Collect the lines of the entries where "screenshot" shows up.

··· Data records

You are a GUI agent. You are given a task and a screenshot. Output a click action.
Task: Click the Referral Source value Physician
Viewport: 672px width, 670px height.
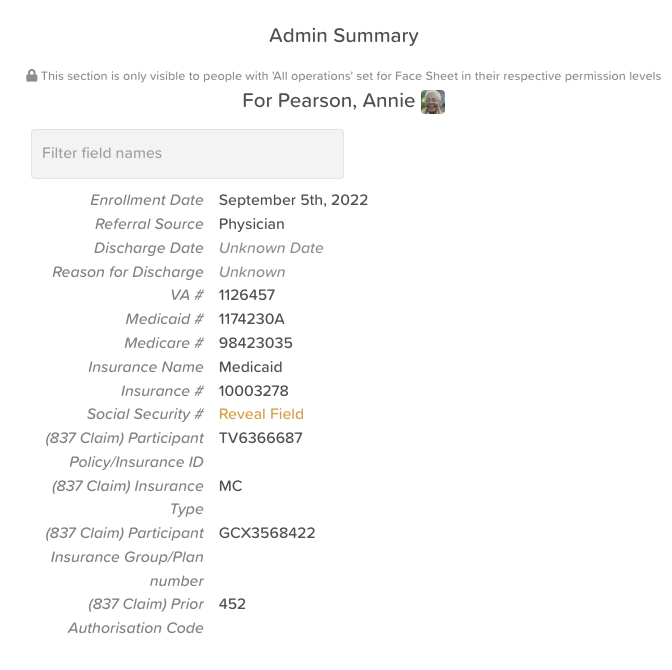(252, 224)
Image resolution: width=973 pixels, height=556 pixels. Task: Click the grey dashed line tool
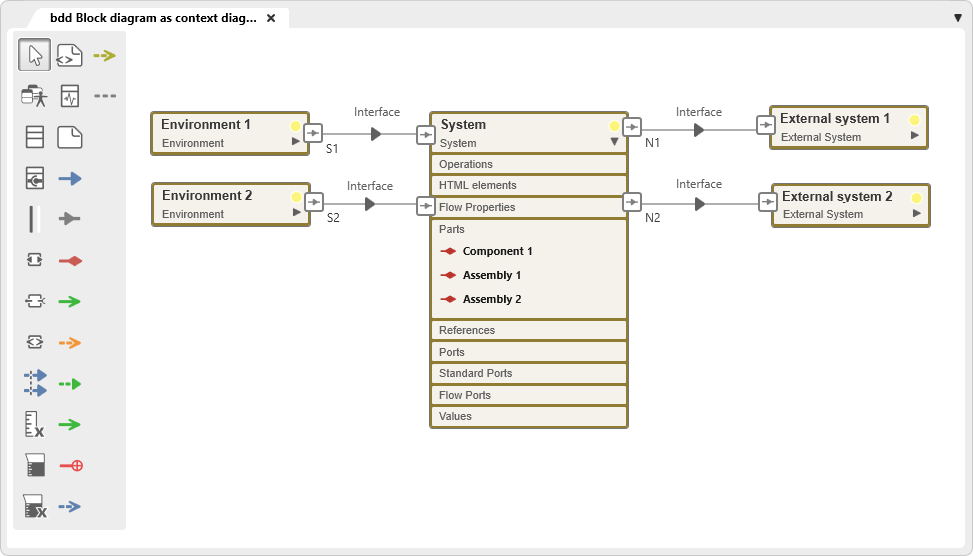coord(104,96)
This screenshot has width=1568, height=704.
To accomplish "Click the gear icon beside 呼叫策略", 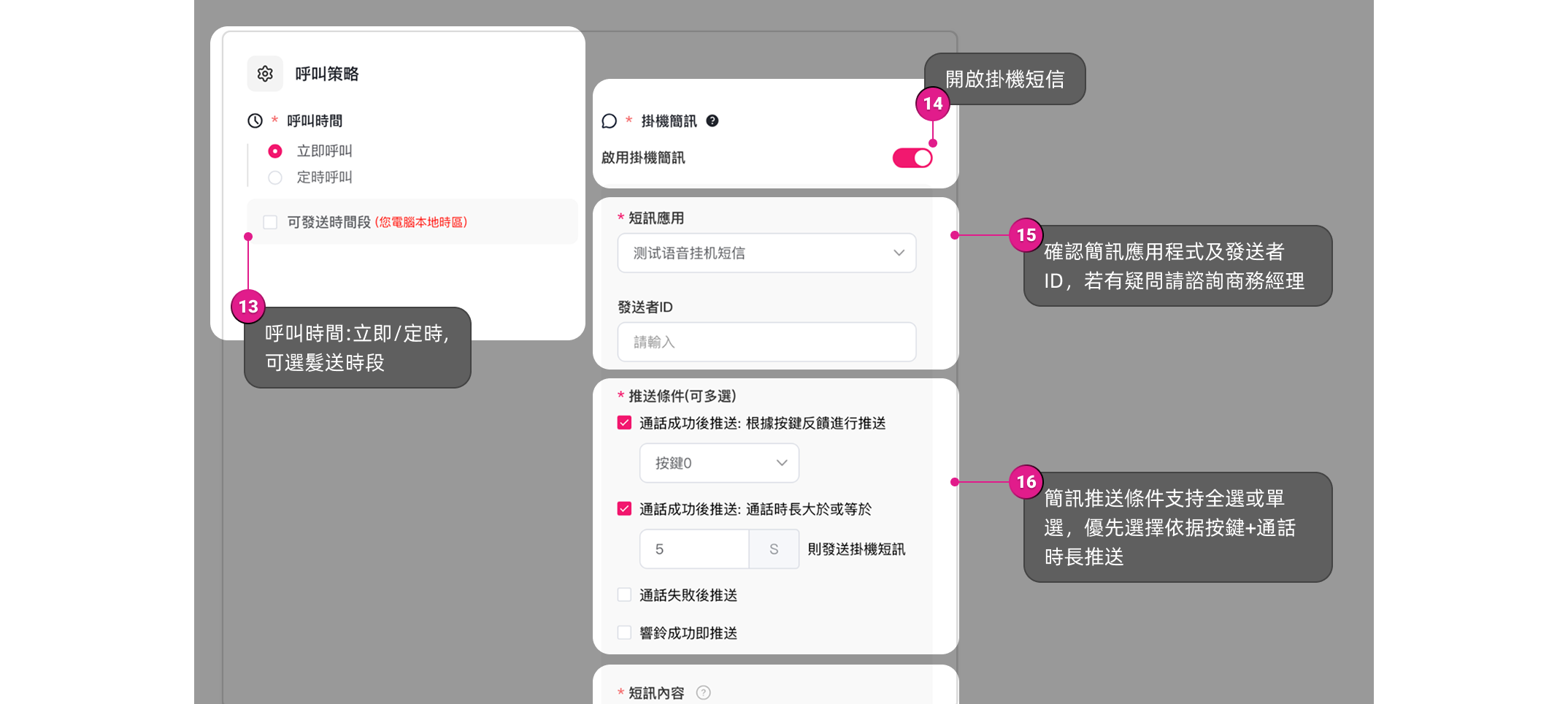I will 265,74.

······

* [Task result]
You are a GUI agent. You are given a task and a screenshot. Output a click action.
This screenshot has width=1568, height=704.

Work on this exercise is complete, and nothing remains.